■ GIVEN REQUEST
Update the material starting at the line with "Screen dimensions: 1672x819" and ending at the end of the material, replacing "gear icon" with "settings icon" and keeping everything else the same.

■ INPUT
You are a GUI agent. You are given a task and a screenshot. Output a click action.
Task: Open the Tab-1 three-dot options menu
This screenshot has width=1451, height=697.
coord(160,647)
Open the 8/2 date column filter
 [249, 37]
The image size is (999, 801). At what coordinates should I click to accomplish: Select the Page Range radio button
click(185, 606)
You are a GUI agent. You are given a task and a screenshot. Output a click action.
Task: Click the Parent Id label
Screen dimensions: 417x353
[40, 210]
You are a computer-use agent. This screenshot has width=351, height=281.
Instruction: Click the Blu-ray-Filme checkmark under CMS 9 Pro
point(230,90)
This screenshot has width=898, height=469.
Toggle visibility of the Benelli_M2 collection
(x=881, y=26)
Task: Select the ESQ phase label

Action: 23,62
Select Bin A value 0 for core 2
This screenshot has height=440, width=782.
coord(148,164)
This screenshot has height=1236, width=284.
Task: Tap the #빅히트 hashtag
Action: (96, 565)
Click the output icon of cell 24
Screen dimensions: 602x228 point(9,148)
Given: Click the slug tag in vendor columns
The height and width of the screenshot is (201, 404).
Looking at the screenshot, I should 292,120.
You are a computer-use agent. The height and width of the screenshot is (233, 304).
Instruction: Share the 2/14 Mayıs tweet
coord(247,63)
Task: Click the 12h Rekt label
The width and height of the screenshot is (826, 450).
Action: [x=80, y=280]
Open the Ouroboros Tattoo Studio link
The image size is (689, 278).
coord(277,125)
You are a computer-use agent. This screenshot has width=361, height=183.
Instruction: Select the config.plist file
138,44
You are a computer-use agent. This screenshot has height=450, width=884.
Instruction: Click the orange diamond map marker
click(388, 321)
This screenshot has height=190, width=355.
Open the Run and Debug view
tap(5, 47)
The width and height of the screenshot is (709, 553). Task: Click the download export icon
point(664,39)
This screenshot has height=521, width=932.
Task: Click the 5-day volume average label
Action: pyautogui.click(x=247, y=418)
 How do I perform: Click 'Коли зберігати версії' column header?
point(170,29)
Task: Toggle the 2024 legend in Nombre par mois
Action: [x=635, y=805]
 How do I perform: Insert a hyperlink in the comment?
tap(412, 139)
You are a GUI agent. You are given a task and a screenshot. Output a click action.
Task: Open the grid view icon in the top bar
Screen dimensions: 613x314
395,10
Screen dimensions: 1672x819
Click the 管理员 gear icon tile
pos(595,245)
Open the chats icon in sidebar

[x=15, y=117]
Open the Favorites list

■ PROBLEM SOLUTION
Screen dimensions: 1672x819
Click the 管理员 settings icon tile
pos(595,245)
Open the chats icon in sidebar

[x=15, y=117]
Open the Favorites list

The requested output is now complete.